Sandler’s performance in the movie is, at the risk of utilizing another recklessly overused term, a revelation. It reveals to us a side of the performer that we not only had never seen, but one that we were confident could not exist. He plays the part with such frantic discomfort, a crippling fear of anything unpleasant or contrary to his routine. We’ve seen Sandler play characters in the past who are removed from traditional social norms, but never one who elicited so much empathy from the audience. There is a palpable level of sadness in Barry’s neuroses and we ache for him to finally come out of the shell that’s suffocating him.

While promoting Magnolia, P.T. Anderson mentioned that his next movie would be a comedy with Adam Sandler. The journalists in the room, not surprisingly, laughed. But when he brought Punch-Drunk Love to Cannes, he won the Palm d’Or for best director. Sometimes the mark of a great director, and this can certainly be seen here, is his or her ability to summon stellar performances out of even the most unlikely star. P.T. Anderson had managed this many years prior as well with Mark Wahlberg in Boogie Nights.
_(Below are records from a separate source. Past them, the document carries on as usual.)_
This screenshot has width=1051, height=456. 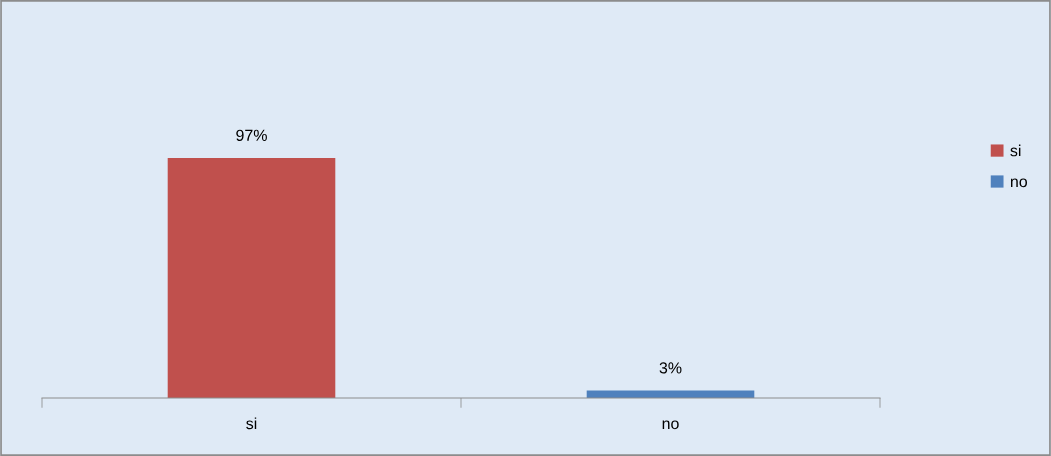 I want to click on legend-label: no, so click(x=1019, y=183).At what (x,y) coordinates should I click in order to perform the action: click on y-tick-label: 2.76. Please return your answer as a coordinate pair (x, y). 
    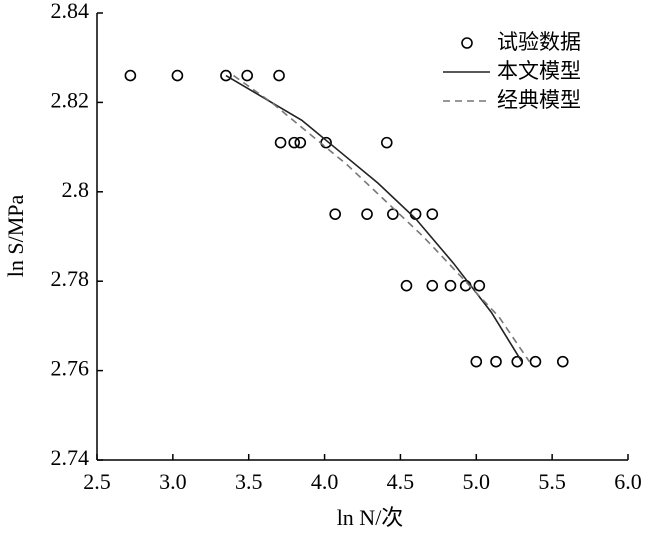
    Looking at the image, I should click on (70, 368).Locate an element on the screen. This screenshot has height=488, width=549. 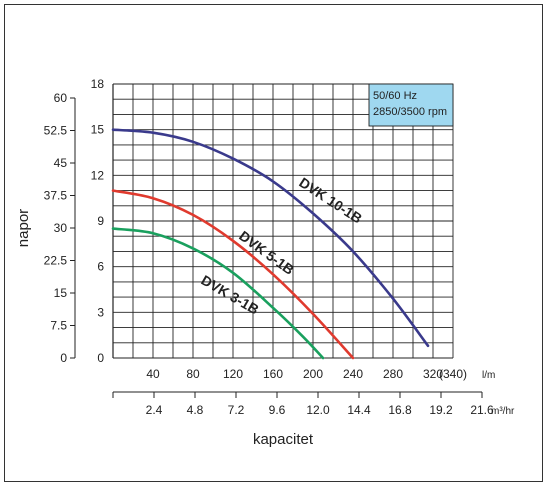
x-lm-tick-label: 160 is located at coordinates (273, 374).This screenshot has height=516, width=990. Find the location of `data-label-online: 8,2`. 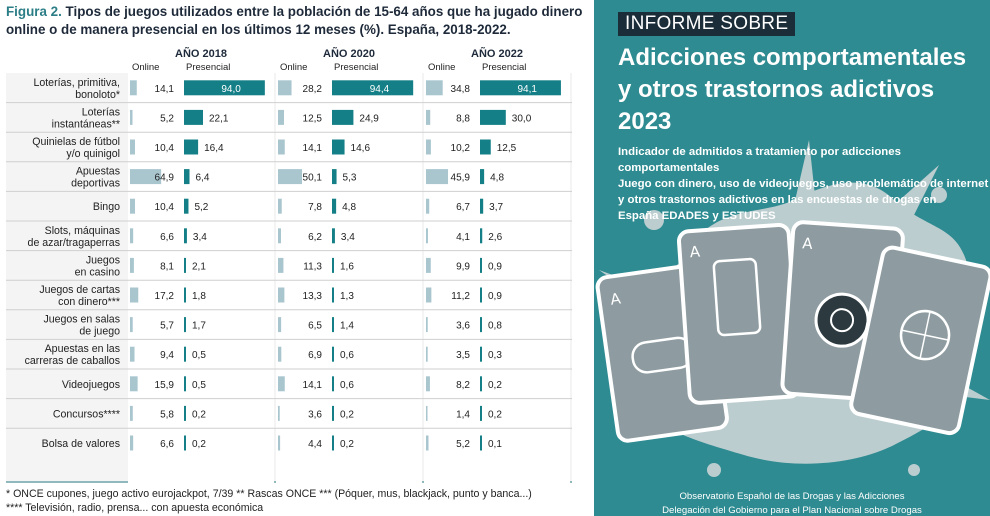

The expert guidance, the deep grasp of storytelling methodologies, is precisely how exceptional directors get the best from their actors.

This is the same unflinching eye for talent that defines filmmakers like Steven Soderbergh, who is among the best in this regard. Just looked at Haywire from earlier this year. Soderbergh took an MMA fighter with practically no acting experience (Gina Carano) and helped her adeptly lead an action ensemble with grace and formidable presence. He also evoked what is easily Jennifer Lopez’s best performance in Out of Sight. The same skill set can be found in David Fincher. Rooney Mara had done little worth singing about before her collaborations with Fincher. In fact, most were prepared to write her off after A Nightmare on Elm Street. But then in The Social Network, and especially in The Girl with the Dragon Tattoo, she seemed fundamentally reborn as a performer.

These are master directors all, and as such have the unique ability to mine greatness from unpromising wells. If Punch-Drunk Love is an indication of what P.T. Anderson can do with Sandler, we can only imagine what he will do with celebrated talent like Philip Seymour Hoffman and Joaquin Phoenix in The Master.